В результате дерегулирования финансовых рынков, широкого использования производных инструментов ценных бумаг[28] и обвала инфляции возникла резкая нестабильность процентных ставок, обменных валютных курсов и цен на товары, которые показались бы немыслимыми в предыдущее тридцатилетие. Устоявшиеся формы управления риском не могли помочь в новом мире, нестабильном и пугающем.
С настоятельной потребностью в новых методах управления риском совпали, на наш взгляд, далеко не случайно, впечатляющие технологические достижения, определяющие новейшие технологические уклады. Как раз когда проблема совершенствования контроля над риском стала особенно актуальной, в управлении инвестированием стали использоваться компьютеры и новейшие аналитические и расчетные программы. Можно без большой натяжки предположить, что и интернет возник, чтобы в одной из важнейших функций информационно быстро, точно и защищено обслуживать финансовые рынки.

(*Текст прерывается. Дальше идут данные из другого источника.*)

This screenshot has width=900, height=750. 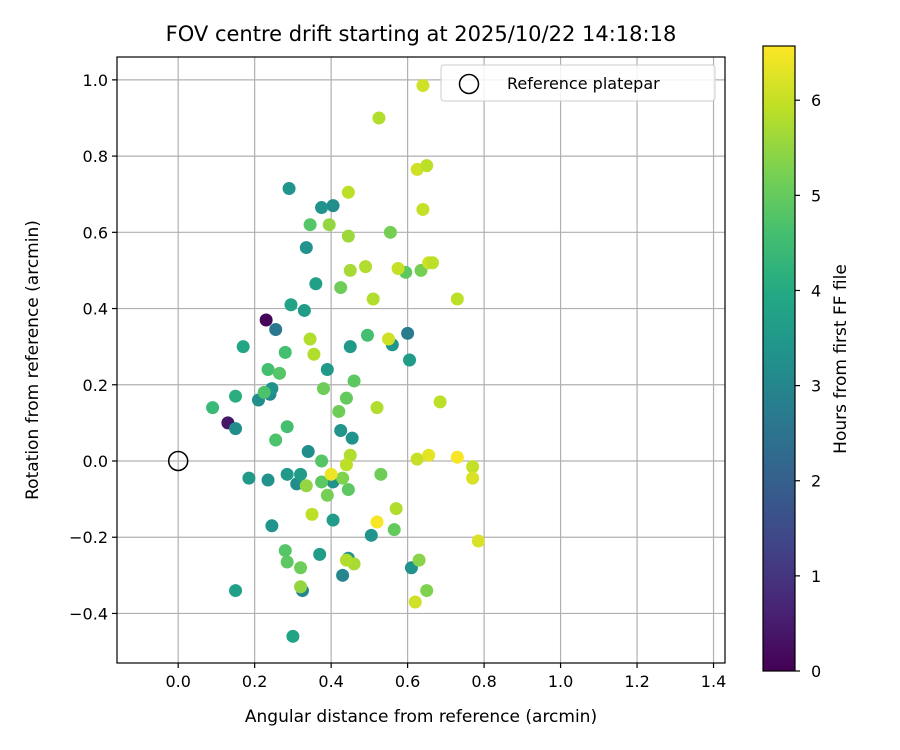 I want to click on x-tick-label: 0.2, so click(x=254, y=682).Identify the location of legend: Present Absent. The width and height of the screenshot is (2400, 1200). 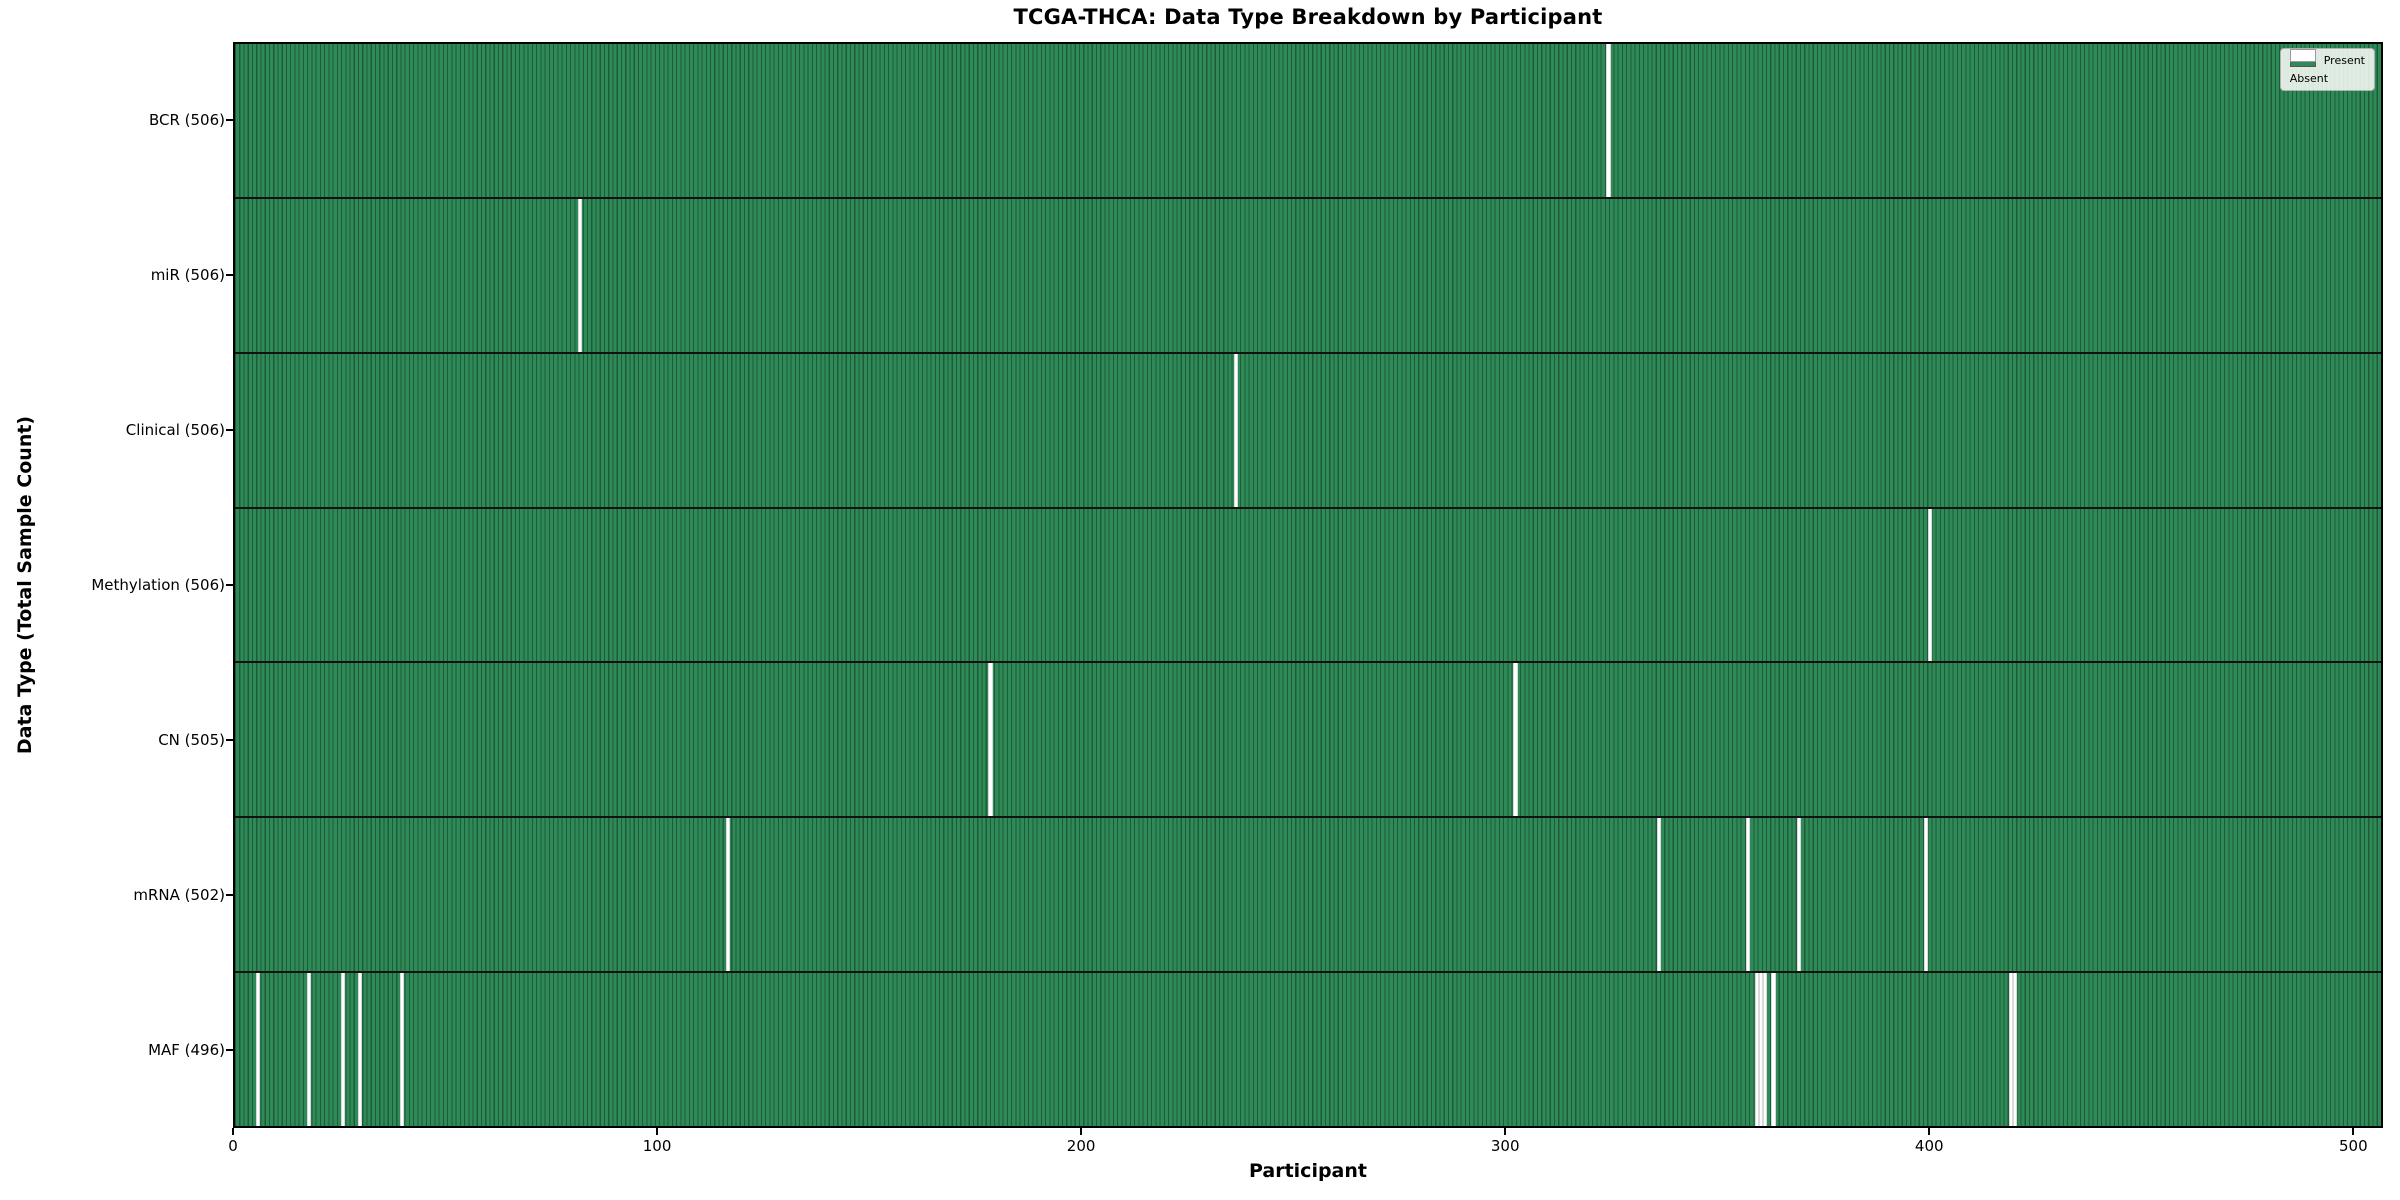
(2327, 70).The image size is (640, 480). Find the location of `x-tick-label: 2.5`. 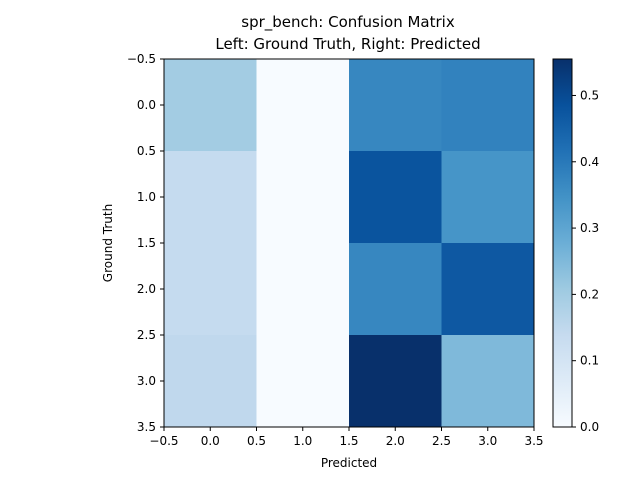

x-tick-label: 2.5 is located at coordinates (442, 441).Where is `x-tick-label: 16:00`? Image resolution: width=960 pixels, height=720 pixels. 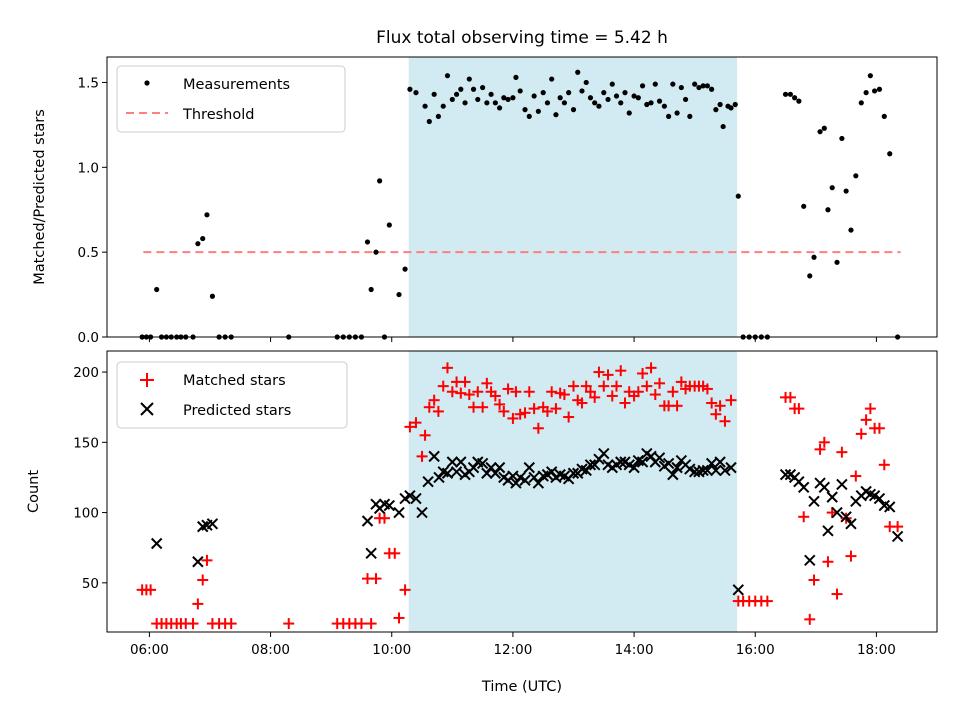 x-tick-label: 16:00 is located at coordinates (756, 650).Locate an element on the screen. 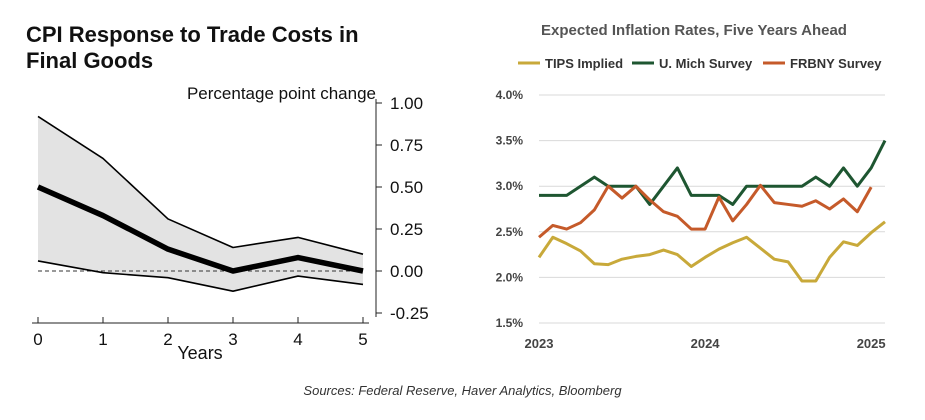 Image resolution: width=925 pixels, height=420 pixels. y-tick-label: 0.50 is located at coordinates (406, 188).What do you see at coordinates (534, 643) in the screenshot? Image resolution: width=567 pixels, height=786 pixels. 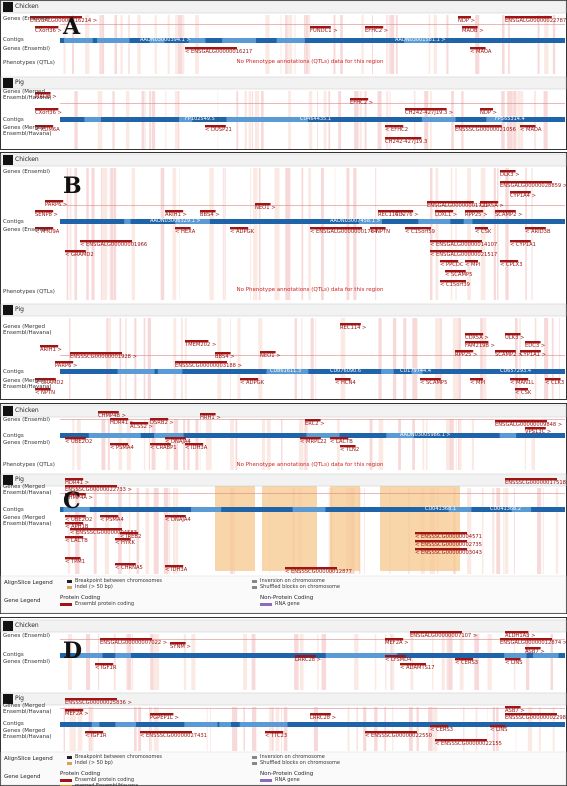 I see `gene-label: ENSGALG00000012874 >` at bounding box center [534, 643].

Впечатляющие возможности усилили чувство отчуждения, но одновременно значительно увеличили скорость обработки данных и умножили возможности реализации сложных стратегических решений.
Начиналась новейшая эпоха в управлении риском, причем концепции, технологии и методы управления риском использовались финансовыми системами, но потребители были разбросаны далеко за пределами рынка капиталов.
Возникли новые приемы минимизации рисков на основе разработки новых инструментов (фьючерсов и опционов), о которых речь пойдет далее.
В наши дни производные финансовые инструменты отличаются от использовавшихся в прошлом только в ряде отношений: они оцениваются математически, а не произвольно и на глазок; стали сложнее риски, от которых они должны защищать; их конструируют и ими управляют с помощью компьютеров; их используют для решения новых задач. Но не этим определяются причины их стремительно растущей популярности.
Производные нужны только в условиях неустойчивости показателей системы и неопределенности внешней среды, так что их распространенность и растущая популярность хорошо характеризует наше время. Примерно с 1970-х годов неустойчивость и неопределенность стали проявляться в сферах, долгое время отличавшихся стабильностью. До начала 1970-х обменные валютные курсы фиксировались решениями правительств, цены на нефть колебались в узких пределах, а общий уровень цен рос не более чем на 3 или 4% в год. Внезапное появление новых видов риска в областях, ранее считавшихся стабильными, подтолкнуло к поиску новых и более эффективных инструментов управления риском. Производные финансовые инструменты являются не причиной, а симптомом неустойчивости экономики и финансовых рынков.